In the records below, pick out all lines containing the word "computer".
##### Input records
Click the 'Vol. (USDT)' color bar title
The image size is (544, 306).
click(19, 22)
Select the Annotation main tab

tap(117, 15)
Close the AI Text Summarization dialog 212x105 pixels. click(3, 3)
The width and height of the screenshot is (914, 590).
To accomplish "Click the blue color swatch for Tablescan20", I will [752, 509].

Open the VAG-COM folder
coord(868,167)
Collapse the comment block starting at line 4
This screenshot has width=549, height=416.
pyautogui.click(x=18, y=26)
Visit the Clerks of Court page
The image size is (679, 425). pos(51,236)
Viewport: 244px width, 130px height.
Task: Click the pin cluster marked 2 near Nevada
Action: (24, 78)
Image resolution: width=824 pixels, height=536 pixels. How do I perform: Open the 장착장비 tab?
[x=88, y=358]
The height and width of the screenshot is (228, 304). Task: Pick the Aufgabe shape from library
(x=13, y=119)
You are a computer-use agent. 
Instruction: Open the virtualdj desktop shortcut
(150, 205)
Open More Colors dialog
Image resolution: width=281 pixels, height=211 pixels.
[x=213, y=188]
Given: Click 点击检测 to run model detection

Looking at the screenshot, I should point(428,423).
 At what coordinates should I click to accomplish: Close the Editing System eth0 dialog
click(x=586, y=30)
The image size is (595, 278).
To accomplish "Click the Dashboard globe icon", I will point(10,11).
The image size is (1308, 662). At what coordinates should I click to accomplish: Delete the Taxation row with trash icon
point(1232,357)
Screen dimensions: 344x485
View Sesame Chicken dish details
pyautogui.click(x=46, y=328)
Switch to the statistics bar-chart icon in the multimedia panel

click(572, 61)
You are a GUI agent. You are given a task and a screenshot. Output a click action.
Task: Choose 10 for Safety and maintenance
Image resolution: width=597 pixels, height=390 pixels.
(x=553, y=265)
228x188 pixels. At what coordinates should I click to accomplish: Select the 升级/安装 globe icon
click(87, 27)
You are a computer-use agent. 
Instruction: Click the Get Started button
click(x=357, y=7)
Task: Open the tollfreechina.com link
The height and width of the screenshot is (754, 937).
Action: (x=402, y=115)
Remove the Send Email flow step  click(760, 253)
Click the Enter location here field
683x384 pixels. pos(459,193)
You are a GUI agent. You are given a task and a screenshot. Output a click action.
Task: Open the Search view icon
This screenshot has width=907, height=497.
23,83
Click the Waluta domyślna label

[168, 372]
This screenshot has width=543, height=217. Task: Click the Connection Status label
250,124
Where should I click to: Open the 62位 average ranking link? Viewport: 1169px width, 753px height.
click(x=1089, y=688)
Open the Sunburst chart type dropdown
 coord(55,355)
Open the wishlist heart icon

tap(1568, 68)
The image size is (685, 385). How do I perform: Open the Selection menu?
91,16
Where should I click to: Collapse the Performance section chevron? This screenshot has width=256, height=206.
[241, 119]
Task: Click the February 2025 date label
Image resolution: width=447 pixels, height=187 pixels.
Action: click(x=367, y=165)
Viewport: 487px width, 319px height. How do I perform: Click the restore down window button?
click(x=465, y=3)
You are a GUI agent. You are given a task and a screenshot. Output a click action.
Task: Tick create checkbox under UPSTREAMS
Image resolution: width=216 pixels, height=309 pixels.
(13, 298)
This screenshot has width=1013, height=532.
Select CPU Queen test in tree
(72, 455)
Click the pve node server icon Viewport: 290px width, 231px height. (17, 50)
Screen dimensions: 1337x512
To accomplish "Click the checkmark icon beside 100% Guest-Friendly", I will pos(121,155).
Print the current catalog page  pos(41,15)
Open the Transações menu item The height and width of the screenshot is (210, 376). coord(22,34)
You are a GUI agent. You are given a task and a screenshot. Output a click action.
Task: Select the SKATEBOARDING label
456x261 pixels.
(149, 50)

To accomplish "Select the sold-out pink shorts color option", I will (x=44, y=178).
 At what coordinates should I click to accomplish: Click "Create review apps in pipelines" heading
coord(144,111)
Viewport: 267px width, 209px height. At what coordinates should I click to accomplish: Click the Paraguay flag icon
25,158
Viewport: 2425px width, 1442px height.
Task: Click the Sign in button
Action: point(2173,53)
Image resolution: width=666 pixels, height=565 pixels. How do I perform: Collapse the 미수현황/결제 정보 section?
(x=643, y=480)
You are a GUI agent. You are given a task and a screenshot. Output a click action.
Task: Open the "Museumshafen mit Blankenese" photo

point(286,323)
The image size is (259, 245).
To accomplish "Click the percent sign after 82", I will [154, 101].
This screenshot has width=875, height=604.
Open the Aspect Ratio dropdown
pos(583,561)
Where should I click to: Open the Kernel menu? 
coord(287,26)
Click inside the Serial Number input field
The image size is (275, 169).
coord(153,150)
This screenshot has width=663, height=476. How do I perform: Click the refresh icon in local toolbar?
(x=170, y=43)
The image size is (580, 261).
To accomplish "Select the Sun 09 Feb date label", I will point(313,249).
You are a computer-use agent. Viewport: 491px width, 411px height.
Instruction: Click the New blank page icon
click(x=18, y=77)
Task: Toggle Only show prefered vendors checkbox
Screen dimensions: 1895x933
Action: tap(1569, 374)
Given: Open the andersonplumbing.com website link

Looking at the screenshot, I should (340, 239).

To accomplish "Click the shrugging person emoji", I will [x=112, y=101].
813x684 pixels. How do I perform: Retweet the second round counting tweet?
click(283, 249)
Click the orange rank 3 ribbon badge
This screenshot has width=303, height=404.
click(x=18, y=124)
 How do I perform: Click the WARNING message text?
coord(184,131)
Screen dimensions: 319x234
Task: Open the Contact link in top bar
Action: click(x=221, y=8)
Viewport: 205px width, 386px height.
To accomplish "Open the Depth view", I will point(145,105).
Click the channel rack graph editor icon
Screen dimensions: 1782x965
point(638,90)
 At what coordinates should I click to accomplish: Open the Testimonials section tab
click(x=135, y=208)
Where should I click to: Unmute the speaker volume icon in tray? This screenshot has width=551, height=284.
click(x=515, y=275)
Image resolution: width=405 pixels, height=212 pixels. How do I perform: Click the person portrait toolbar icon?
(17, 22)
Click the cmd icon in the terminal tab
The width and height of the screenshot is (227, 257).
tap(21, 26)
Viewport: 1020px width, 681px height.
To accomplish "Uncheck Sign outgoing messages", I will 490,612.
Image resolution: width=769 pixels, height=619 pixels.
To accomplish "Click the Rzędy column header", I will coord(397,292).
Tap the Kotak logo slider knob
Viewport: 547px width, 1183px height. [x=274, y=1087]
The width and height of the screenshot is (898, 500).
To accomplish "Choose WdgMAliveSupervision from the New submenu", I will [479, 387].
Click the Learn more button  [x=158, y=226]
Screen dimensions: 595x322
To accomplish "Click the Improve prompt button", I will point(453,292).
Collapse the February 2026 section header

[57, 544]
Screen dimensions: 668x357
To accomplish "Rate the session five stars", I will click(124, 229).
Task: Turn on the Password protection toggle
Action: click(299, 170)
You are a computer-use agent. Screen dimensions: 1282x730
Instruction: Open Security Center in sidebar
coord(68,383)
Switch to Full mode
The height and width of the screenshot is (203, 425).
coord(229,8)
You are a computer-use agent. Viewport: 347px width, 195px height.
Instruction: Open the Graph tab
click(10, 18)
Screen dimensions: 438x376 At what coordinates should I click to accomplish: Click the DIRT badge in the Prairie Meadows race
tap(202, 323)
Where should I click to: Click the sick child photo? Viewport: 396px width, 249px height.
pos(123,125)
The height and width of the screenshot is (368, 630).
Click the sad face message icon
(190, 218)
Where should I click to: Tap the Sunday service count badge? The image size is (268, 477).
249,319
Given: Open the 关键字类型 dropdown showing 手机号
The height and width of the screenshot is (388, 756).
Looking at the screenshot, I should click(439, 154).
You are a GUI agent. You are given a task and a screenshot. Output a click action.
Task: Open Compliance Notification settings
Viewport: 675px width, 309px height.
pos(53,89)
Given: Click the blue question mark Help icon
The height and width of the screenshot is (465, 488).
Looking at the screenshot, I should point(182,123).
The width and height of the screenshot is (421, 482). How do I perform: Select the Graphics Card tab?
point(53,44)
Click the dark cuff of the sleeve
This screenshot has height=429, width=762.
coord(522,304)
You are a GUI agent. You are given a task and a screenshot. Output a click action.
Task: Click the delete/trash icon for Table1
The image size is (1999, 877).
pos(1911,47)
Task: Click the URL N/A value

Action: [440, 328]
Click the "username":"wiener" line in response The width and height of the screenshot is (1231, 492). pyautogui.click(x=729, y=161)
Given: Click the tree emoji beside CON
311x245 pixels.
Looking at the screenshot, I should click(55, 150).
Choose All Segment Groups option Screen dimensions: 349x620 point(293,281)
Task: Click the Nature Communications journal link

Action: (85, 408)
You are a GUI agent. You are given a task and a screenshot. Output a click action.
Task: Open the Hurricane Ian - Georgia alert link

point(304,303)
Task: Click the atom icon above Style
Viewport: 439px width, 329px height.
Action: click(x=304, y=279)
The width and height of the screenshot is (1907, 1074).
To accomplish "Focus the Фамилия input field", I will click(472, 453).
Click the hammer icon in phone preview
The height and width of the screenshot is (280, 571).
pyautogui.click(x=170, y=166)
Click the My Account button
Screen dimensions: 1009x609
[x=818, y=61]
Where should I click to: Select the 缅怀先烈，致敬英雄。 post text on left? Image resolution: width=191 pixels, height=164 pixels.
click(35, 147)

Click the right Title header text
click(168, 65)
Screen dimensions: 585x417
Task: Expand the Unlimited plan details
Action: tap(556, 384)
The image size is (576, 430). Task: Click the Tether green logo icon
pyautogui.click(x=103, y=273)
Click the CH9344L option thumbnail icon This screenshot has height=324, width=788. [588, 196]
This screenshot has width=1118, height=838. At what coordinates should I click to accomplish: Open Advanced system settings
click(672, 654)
##########
_Task response_
You are a computer-use agent. 
You are a computer-use agent. 
You are a computer-use agent. Viewport: 491px width, 411px height.
You are a computer-use agent. Screen dimensions: 1282x730
You are a computer-use agent. Viewport: 347px width, 195px height.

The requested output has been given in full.